Leśne Rozdanie – recenzja – karciany ekosystem!


mde_soft

Karcianka i tematy przyrodnicze – to może się udać! Leśne Rozdanie to najnowsza propozycja od wydawnictwa Rebel. Jak się grało? Zapraszam do recenzji.

Kilka podstawowych informacji na temat gry Leśne Rozdanie:

Tematyka i klimat

Gry w klimatach przyrodniczych to pewniaczek dla wydawców. Kto nie lubi sadzić drzew, szukać zwierzaków, czy podziwiać pięknych widoków. Zerknijcie jak radzi sobie Kaskadia – niby prosty abstrakt do pokombinowania, ale gdyby nie było tam zwierzaków nie jestem pewien, czy gra sprzedałaby się tak dobrze. Leśne Rozdanie również stawia na tematy eko, które są bezpieczne i uniwersalne. Skoro las w tytule, to będziemy go budować. Tylko nie byle jaki, bo zrównoważony, w którym schronienie znajdą przeróżne żyjątka i rośliny.
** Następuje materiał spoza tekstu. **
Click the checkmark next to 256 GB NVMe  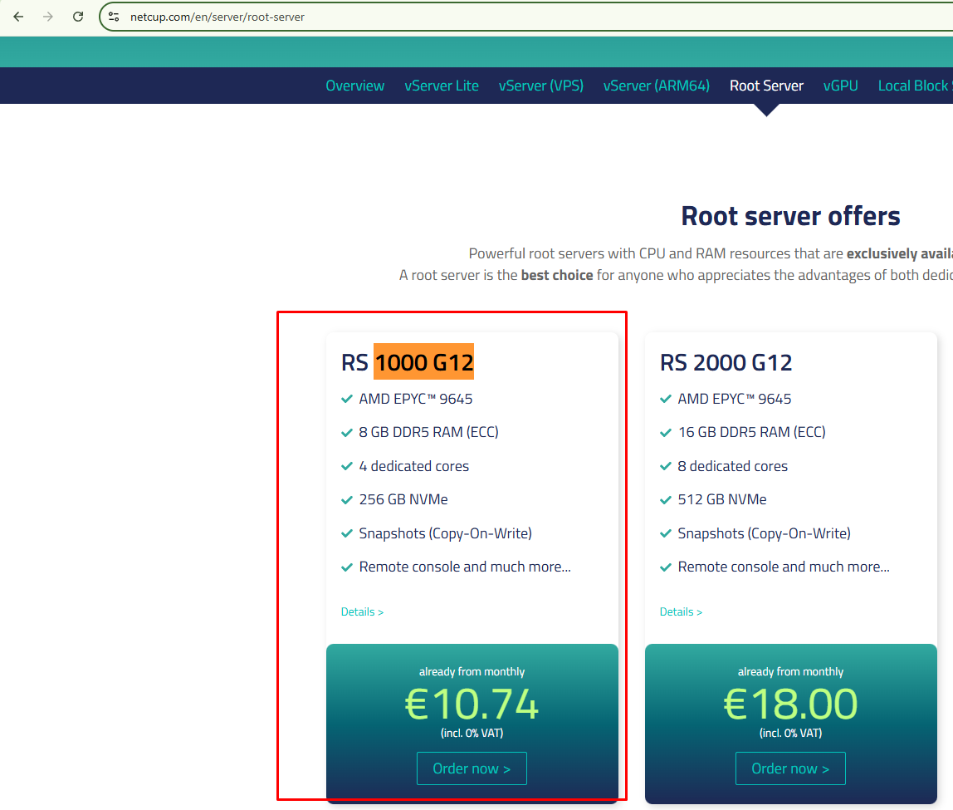[347, 500]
Oczywiście gracze zdecydują, co oznacza słowo zrównoważony, ale warto zachować preferencje niektórych gatunków i budować las zgodnie z dobrymi zasadami, bo odpłaci się nam to sporą liczbą punktów. Tematyka Leśnego rozdania tak jak wspominałem jest bezpieczna dla każdego i w każdej ekipie się sprawdzi – nie spotkałem jeszcze nikogo, kto kręcił nosem na grę o przyrodzie.

Próg wejścia

Gra jest banalnie prosta, aczkolwiek szukania synergii pomiędzy kartami aż takie banalne nie jest. Nie ma się jednak co oszukiwać – Leśne Rozdanie to gra family friendly, czyli gracze nieco mniej zaawansowani poczują się tu pewnie i będą czerpać najwięcej satysfakcji z rozgrywki. Jeżeli na co dzień gracie w Bra asa, czy Barrage to Leśne Rozdanie będzie zdecydowanie mało satysfakcjonujące przez niewielką złożoność.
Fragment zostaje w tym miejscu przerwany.